------ Provided information

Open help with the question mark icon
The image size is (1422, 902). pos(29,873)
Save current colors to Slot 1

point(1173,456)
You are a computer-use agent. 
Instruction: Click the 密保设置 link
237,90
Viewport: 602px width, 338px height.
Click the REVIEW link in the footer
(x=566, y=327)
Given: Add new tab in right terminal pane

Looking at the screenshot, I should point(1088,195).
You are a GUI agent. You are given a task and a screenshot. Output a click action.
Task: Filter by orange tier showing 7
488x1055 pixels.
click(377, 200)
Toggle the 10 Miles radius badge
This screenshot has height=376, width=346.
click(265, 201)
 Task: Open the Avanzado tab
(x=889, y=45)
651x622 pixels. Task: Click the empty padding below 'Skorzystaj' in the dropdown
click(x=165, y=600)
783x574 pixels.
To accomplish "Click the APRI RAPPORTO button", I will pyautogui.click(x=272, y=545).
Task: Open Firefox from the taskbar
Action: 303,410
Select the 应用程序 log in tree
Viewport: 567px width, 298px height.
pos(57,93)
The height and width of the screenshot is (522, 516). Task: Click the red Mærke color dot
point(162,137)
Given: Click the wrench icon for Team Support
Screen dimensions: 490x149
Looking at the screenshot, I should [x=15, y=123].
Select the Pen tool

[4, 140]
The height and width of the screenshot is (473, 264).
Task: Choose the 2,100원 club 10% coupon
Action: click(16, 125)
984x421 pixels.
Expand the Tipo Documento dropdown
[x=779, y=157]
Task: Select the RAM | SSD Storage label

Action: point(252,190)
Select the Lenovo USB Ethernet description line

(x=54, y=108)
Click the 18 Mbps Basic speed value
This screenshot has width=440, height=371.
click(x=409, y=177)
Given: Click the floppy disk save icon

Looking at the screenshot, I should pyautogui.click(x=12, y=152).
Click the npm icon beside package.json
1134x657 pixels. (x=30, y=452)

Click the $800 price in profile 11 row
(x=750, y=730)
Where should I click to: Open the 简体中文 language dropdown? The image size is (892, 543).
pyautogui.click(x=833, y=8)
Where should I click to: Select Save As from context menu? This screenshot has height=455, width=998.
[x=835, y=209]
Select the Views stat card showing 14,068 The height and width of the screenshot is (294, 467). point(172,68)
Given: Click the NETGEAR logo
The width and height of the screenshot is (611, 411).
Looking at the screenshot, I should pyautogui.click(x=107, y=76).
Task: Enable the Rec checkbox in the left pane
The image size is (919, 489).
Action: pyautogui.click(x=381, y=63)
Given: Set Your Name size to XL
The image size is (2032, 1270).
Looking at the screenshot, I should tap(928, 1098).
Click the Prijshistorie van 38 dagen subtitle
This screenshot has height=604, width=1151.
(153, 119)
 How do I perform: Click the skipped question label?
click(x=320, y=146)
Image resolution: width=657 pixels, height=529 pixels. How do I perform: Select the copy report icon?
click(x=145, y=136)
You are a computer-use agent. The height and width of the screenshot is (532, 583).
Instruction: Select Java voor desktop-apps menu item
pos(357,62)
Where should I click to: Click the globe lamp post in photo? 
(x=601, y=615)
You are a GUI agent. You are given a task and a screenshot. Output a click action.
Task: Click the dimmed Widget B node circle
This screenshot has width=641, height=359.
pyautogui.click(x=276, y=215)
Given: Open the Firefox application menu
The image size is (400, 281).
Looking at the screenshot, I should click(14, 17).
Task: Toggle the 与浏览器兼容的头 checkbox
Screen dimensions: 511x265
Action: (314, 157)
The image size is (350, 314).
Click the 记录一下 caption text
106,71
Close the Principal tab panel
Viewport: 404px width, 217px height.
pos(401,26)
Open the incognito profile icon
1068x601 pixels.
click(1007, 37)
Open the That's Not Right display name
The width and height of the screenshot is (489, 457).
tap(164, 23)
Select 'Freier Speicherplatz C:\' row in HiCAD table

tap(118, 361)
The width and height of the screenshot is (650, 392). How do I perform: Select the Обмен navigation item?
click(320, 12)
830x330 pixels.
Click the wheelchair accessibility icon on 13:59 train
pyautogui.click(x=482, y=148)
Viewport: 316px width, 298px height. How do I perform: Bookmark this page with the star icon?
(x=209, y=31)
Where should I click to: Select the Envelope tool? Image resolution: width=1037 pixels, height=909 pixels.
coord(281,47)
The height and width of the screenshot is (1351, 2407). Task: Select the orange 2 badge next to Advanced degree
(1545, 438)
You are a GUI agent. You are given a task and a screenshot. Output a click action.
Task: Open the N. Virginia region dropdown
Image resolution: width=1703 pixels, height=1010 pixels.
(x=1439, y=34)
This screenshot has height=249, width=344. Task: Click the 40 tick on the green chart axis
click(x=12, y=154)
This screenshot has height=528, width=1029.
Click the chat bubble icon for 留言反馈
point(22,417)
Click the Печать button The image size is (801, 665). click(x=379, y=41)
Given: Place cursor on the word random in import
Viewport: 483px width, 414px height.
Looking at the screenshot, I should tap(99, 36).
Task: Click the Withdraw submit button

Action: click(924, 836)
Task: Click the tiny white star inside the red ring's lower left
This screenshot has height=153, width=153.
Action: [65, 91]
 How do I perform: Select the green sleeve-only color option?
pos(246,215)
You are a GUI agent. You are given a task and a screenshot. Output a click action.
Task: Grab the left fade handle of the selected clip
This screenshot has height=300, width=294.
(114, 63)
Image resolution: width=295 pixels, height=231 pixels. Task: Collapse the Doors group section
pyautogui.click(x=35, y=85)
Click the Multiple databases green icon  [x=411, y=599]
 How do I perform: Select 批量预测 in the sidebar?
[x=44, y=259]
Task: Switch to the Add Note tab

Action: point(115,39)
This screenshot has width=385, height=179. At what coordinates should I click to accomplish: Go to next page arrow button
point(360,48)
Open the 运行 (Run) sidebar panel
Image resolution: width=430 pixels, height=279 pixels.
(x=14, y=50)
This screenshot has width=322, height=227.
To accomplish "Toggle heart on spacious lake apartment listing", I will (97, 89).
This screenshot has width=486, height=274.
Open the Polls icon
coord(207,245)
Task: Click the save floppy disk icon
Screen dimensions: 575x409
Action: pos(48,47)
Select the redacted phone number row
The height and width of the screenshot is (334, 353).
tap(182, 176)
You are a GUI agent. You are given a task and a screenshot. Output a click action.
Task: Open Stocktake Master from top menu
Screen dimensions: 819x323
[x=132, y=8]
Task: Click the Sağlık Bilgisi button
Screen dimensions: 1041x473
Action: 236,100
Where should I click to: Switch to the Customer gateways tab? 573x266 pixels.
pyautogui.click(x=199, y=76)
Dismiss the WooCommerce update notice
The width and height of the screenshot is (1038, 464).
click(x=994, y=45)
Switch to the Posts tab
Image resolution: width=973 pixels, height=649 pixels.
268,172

------------

Directions | List every line of the data that contains the word "Instruction", matching case exactly.

Complete response |
Instruction: Click the 密保设置 link
Instruction: Select Java voor desktop-apps menu item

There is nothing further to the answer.